There has been the suspicion that the vast percentage of wealth came from dirty money, which was cleaned en route to London and used to purchase property.
Walking around cosmopolitan Central London where I live, it’s unusual to hear English spoken. Sometimes I feel like a member of an ethnic minority in my own city. Over the past 30 years, London has been flooded with wealthy foreigners who have bought the most expensive properties and drive the poshest cars.
“Germany is good for savers; London is for spenders” goes the old saying. A short stroll along the smart streets of Mayfair will confirm this, where the most common language seems to be Russian. It’s now almost 27 years since the collapse of the Soviet Union and some estimates indicate that somewhere in excess of 200,000 Russians now call London their home. London has been re-named Londongrad, or Moscow-on-the Thames. An entire sub-culture has been formed, complete with well-established schools, speciality stores and restaurants. I counted four Russian-language newspapers and if you glance through the glossy Russian magazines, the flashy adverts will indicate the wealth of their anticipated readers. Bling is everywhere.
So where did all this huge wealth come from? While some was perhaps genuinely earned, for many years there has been the suspicion that the vast percentage of this wealth came from dirty money, which has been “cleaned” en route to London and used to purchase property, some priced at more than £100 million. How is this money cleaned? Ruslan Milchenko, formerly with the Russian police and now head of a well-known anti-corruption agency describes the process. He is an expert on Moscow-style money laundering.
Suppose you are Russian and you obtain, say, $10 million from dubious sources, such as corruption, theft or drug dealing. It’s difficult to spend dirty money such as this without first hiding where it came from. You will need to disguise its origins so that it appears to come from a clean source, using what is now called the “Laundromat”.
First, you will need to find a banker who has dozens of companies within Russian banks. He, and it’s nearly always a “he”, will move your money from one bank to another, from one company to another, using a laptop with a bank-client program. It will finish up “cleaned” in a bank in any place in the world you choose, usually anonymously in the form of shell companies and unregistered trusts. About 2% of your money will be taken up in commission. Those on top of the cleaning pyramid are billionaires who can afford to buy many banks, which become platforms for huge money withdrawals abroad.
Nowadays in the digital era, money is commonly moved offshore through tax havens such as the Bahamas and the British Virgin Islands. The recent hacking of the Panamanian firm Mossack Fonseca revealed how its employees acted as nominee directors and shareholders, lending their signature to paperwork and bank accounts of companies over which they had no control and in this way hiding the identity of the real owners.

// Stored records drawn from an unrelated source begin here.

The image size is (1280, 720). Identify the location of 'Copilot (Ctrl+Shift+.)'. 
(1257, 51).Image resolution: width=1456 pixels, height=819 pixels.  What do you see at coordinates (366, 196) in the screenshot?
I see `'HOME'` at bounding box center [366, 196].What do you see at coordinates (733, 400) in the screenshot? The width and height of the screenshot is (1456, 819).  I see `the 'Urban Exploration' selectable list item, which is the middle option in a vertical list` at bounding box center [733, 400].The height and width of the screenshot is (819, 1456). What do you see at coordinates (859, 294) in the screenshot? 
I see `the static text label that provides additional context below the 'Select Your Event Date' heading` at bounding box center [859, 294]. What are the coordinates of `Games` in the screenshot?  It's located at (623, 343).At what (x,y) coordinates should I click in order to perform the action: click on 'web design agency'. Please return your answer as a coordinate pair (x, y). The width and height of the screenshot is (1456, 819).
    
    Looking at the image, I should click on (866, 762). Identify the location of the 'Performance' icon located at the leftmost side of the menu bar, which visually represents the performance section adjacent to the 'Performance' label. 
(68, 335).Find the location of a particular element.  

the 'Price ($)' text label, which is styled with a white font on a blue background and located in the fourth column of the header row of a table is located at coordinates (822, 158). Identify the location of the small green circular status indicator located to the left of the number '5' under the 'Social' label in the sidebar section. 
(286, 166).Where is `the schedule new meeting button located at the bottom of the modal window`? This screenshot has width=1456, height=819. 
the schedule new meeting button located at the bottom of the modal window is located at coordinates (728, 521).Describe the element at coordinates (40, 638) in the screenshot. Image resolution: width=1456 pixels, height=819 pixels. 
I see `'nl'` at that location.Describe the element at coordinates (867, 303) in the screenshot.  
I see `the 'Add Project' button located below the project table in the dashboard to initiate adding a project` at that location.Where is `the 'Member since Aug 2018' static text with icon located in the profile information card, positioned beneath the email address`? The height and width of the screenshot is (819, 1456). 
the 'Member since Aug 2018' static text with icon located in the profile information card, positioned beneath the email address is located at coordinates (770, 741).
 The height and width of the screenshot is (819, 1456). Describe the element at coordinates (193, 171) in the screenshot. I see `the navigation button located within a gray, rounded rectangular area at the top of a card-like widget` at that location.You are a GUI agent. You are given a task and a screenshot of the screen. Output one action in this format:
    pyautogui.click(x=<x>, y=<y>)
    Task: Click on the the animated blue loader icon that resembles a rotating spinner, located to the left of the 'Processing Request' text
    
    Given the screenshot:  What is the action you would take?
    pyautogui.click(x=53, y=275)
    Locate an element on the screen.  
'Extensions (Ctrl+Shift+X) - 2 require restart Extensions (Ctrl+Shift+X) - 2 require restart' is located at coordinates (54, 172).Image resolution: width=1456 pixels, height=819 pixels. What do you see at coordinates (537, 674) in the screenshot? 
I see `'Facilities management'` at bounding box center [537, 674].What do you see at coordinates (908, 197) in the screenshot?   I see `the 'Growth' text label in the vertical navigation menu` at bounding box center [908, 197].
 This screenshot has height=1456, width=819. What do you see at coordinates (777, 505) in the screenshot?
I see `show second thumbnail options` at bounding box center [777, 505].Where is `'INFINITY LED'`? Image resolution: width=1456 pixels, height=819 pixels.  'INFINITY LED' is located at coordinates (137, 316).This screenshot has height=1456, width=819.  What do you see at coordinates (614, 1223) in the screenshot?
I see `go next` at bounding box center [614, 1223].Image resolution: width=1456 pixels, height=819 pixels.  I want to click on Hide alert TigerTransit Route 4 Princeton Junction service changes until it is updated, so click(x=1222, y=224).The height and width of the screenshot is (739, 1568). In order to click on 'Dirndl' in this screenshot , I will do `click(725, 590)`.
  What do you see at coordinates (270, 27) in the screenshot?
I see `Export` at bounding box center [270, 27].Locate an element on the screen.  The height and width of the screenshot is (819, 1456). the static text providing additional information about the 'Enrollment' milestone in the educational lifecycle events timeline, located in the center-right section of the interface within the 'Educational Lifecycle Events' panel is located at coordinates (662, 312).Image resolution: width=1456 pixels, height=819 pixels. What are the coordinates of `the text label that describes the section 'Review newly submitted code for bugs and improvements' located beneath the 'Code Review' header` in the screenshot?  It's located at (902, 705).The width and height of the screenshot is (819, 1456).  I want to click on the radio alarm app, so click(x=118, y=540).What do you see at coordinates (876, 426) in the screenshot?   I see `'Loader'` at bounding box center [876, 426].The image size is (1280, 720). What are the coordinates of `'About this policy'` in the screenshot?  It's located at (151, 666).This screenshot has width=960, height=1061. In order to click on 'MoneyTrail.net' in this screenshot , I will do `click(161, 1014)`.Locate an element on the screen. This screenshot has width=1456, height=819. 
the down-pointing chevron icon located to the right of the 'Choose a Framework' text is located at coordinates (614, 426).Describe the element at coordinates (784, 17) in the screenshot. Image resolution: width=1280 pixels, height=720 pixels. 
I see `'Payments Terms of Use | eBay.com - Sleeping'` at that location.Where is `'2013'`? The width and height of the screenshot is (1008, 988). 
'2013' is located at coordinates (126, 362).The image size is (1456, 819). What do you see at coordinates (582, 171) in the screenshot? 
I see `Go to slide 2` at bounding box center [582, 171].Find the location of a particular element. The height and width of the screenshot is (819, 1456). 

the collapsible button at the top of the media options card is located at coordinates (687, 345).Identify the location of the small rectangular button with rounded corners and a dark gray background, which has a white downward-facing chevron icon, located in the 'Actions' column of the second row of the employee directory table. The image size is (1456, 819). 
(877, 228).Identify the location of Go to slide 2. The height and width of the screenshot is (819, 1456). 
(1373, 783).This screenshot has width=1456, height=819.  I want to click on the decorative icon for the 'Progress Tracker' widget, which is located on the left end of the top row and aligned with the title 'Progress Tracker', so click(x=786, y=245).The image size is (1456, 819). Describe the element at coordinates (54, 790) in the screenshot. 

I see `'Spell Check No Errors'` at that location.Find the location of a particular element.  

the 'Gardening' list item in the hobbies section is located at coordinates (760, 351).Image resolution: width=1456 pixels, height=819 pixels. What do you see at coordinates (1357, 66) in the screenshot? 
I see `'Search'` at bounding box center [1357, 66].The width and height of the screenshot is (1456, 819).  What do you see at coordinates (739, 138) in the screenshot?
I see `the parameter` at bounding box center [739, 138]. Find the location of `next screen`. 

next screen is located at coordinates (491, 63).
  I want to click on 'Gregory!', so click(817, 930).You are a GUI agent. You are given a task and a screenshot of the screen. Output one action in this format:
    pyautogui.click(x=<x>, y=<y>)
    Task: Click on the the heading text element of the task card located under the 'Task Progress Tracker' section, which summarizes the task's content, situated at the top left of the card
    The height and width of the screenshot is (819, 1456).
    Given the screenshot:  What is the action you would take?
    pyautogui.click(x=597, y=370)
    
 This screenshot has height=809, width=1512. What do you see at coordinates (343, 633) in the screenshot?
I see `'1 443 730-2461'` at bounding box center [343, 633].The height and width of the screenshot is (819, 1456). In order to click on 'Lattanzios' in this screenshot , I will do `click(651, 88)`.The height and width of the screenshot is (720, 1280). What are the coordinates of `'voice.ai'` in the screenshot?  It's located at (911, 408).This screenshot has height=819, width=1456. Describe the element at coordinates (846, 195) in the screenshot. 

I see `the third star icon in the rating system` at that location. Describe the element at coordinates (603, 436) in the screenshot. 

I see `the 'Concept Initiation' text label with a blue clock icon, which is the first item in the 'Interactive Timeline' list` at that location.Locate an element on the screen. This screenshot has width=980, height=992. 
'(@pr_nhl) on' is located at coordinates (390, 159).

The amount being moved and laundered abroad has ballooned recently into the hundreds of billions. The United Nations Office on Drugs and Crime estimates the annual sum to be between 2% and 5% of global GDP, which is between $800 billion and $2 trillion. As the agency says, even the lower number underlines the seriousness of the problem governments are facing.
According to the British National Crime Agency, Britain alone launders about £90 billion each year, a figure which includes not only the proceeds of almost all serious and organised crime committed in the UK, but also the assets of corrupt politicians, public officials and criminals from overseas. It is claimed that this loot finds its way into the London housing market. Astonishingly, companies incorporated in the UK’s network of overseas tax havens own 57,000 properties in Britain, with 16,000 of these in just two London boroughs: Westminster and Kensington &Chelsea.
At long last the British authorities have started a crackdown on those who cannot account for their wealth. In January this year, Parliamentary legislation, known as the “Unexpected Wealth Orders”, came into force, which is designed to help prosecutors seize the assets of individuals if found guilty. Russian oligarchs suspected of corruption will be forced to account for their luxury lifestyles in this new crackdown on crime. This week it was reported that about 700 wealthy Russians are having their status carefully scrutinised by UK authorities.
Last February, the Kremlin business czar, Boris Titov, following discussions in London with many Russian billionaires living in the UK, claimed that they had “begged” President Putin to be allowed to return to Russia without being arrested. These included 10 oligarchs who had contacted the Kremlin asking for safe repatriation after fleeing the country many years ago to escape court proceedings. Titov claimed that the “list” was now with the President.
Yet more legislation is planned by the British government in the coming years. This is aimed to create transparency which will reveal not only the owners of overseas companies, but also those who are the beneficiaries of trusts and what assets they control.
Perhaps I shall then hear more English being spoken as I stroll around the elegant streets of London’s Mayfair, although I shall never be wealthy enough to live there. I haven’t any dirty money for the Laundromat.